A la fin du mois de février, face aux sénateurs, Judith Godrèche a exhorté à renverser le système en « imposant » la présence d’un conseiller « préparé » et indépendant de la production afin qu’« un enfant ne soit jamais laissé seul sur un tournage » .
La situation générale des mineurs dans le secteur du cinéma doit prochainement faire l’objet d’une commission d’enquête à l’Assemblée. « Il parait incroyable qu’un enfant se trouve sur un tournage sans personne pour le cadrer » observe la coach Claire Chauchat. « Ce n’est pas un comportement que l’on adopterait dans la vie et encore moins dans un contexte de travail » .

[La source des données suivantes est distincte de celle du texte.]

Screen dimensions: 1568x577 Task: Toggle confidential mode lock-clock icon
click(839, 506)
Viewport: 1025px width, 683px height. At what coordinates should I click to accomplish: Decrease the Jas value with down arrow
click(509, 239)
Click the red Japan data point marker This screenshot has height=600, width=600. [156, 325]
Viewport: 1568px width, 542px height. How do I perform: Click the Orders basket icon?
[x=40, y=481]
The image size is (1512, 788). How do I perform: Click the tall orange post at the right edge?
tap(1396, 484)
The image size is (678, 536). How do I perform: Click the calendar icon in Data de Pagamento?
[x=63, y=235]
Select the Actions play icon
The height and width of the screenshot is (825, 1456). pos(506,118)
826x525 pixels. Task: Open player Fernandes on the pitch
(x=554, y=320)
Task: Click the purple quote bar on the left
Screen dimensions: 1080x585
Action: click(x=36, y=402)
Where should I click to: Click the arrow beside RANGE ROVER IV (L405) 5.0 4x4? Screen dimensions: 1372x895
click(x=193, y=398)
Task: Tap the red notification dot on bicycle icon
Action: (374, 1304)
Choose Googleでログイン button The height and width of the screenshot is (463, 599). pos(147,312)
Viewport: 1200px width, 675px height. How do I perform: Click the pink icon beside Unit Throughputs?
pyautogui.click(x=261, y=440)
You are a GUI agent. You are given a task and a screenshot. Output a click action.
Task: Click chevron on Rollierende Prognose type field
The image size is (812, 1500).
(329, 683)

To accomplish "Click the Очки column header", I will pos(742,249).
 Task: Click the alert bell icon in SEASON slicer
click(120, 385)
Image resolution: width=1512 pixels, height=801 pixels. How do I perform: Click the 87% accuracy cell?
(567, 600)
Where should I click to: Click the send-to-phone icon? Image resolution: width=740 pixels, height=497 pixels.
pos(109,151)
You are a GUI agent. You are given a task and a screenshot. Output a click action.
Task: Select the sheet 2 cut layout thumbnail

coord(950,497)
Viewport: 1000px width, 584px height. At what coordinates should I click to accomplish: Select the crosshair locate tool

A Hollywood, la législation californienne impose aux studios la présence sur les tournages d’un parent et/ou d’un « studio teacher » formé pour surveiller le bien-être du mineur.
« Les choses évoluent »
Il serait cependant peu avisé de conclure que le cinéma français est une « jungle qui dévore les enfants », juge Marine Longuet du collectif 50/50, favorable à la présence d’un accompagnateur de mineurs. En France, les parents ont la possibilité d’être présents sur les plateaux et les sociétés de production hésitent de moins en moins à faire appel à des coaches ou à des animateurs en charge du confort des enfants.« Les choses évoluent depuis l’époque que décrit Judith Godrèche il y a 30 ans », considère Delphine Labey.
Toutefois, l’incertitude persiste. Non réglementée, le poste de coach pour enfants n’est pas reconnu dans la convention collective des professions de cinéma. « Le véritable problème, c’est l’isolement dans lequel nous exerçons notre profession », décrit la coach Violette Gitton, regrettant l’absence de formation spécialisée. « Les charges qui nous sont déléguées sont extrêmement délicates (…), pourtant nous avons souvent seulement notre subjectivité pour nous guider ».
Sans même mentionner des violences sexuelles ou physiques, les tournages peuvent amplifier les tensions. « N’étant soutenu par aucune institution, le coach peut avoir du mal à revendiquer son autorité et à faire respecter sa fermeté lors de conflits », estime Violette Gitton. À chaque instant du tournage, il est cependant essentiel que l’enfant soit capable de faire valoir sa voix, selon les coaches interrogés par l’AFP. « Il faut bien établir les règles pour que le mineur reste conscient de ce qui se passe », précise Delphine Labey. Et soit susceptible de refuser s’il estime que cela dépasse les bornes ».